Controversies and Big Tech
In January 2020, Big Tech companies became the center of an antitrust investigation by the United States House Judiciary Subcommittee on Antitrust, Commercial and Administrative Law. In January 2021, the committee published a report stating that Apple, Amazon, Facebook and Google are each using antitrust methods to dominate their respective markets. The report suggested that tech giants are using the large amounts of consumer and business data they've accumulated to maintain their monopoly position, gain an advantage in the markets for new products, stifle innovation by rivals and push out competitors completely. The report concluded that corrective action, including the possibility of dividing these companies, be implemented through legal action taken by the Department of Justice (DOJ) or legislation implemented by Congress.

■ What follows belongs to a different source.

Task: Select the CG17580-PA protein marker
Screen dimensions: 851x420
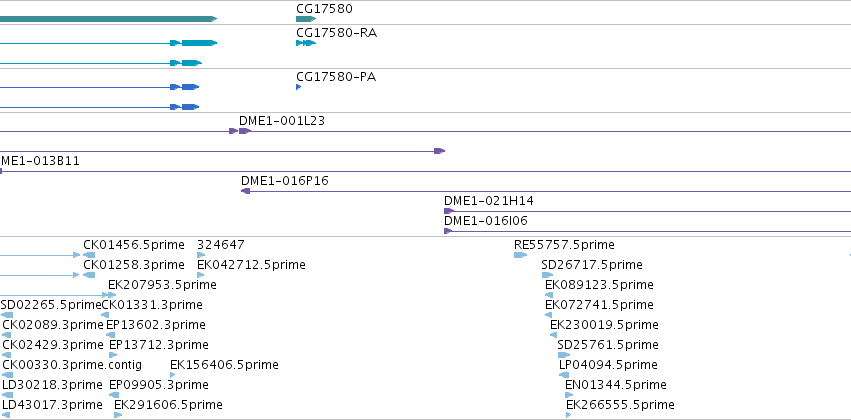Action: pyautogui.click(x=299, y=87)
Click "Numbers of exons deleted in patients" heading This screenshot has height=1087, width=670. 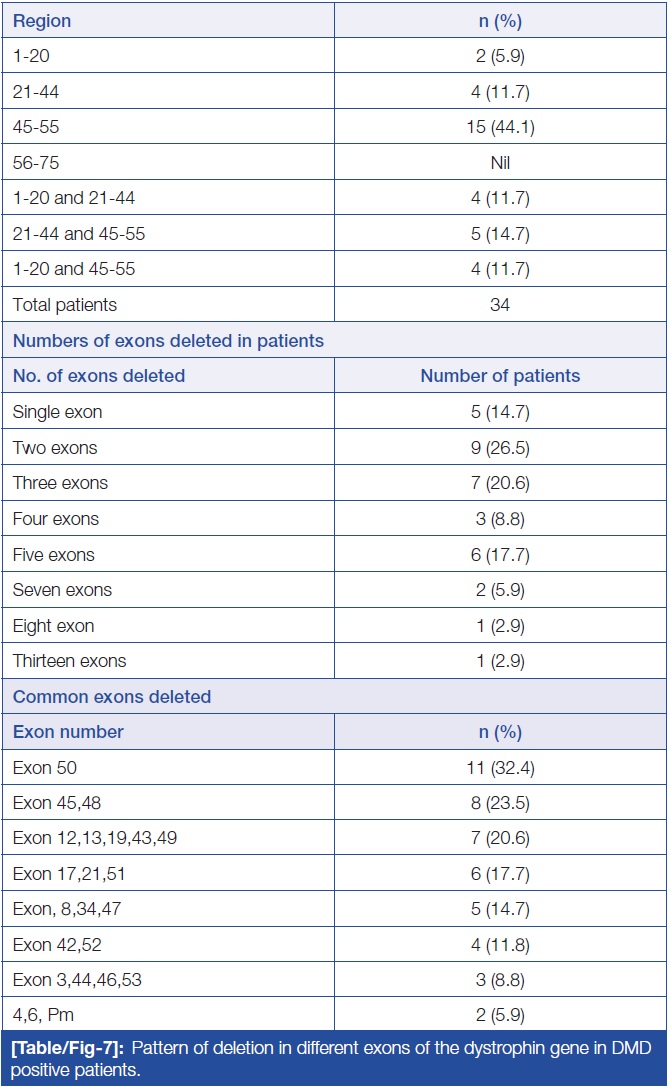pos(168,341)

For their part and as of this writing, the top tech executives of Amazon, Apple, Facebook and Google have denied engaging in any anti-competitive behavior.
For its part, the European Union (EU) has also taken an interest in Big Tech and antitrust violations. In June 2020, the EU began two antitrust investigations into Apple's conduct regarding the company's music and book streaming services, as well as its mobile payment service. The EU alleges the company uses its monopoly to stifle competition and manipulate financial markets.
Big Tech and regulation
Governments have long discussed the possibility and merit of regulation for Big Tech companies. The three major areas seen as in need of regulation are the following:
- Safety concerns include product development and business models, such as the development of facial recognition software and algorithms that amplify harmful content.
- Competition, as discussed previously, is a concern as the monopoly of these companies has prevented the creation of possible alternatives. Most of the discussions around competition and antitrust involve splitting up companies to create a more distributed playing field.
- Privacy has been a major concern as scandals such as Cambridge Analytica have surfaced over the years. As tech companies gather personal data without restrictions, the concern over how they can exploit the data grows. Polices such as the EU's General Data Protection Regulation (GDPR) and the California Consumer Privacy Act (CCPA) have ensured that consumers can opt out of data usage.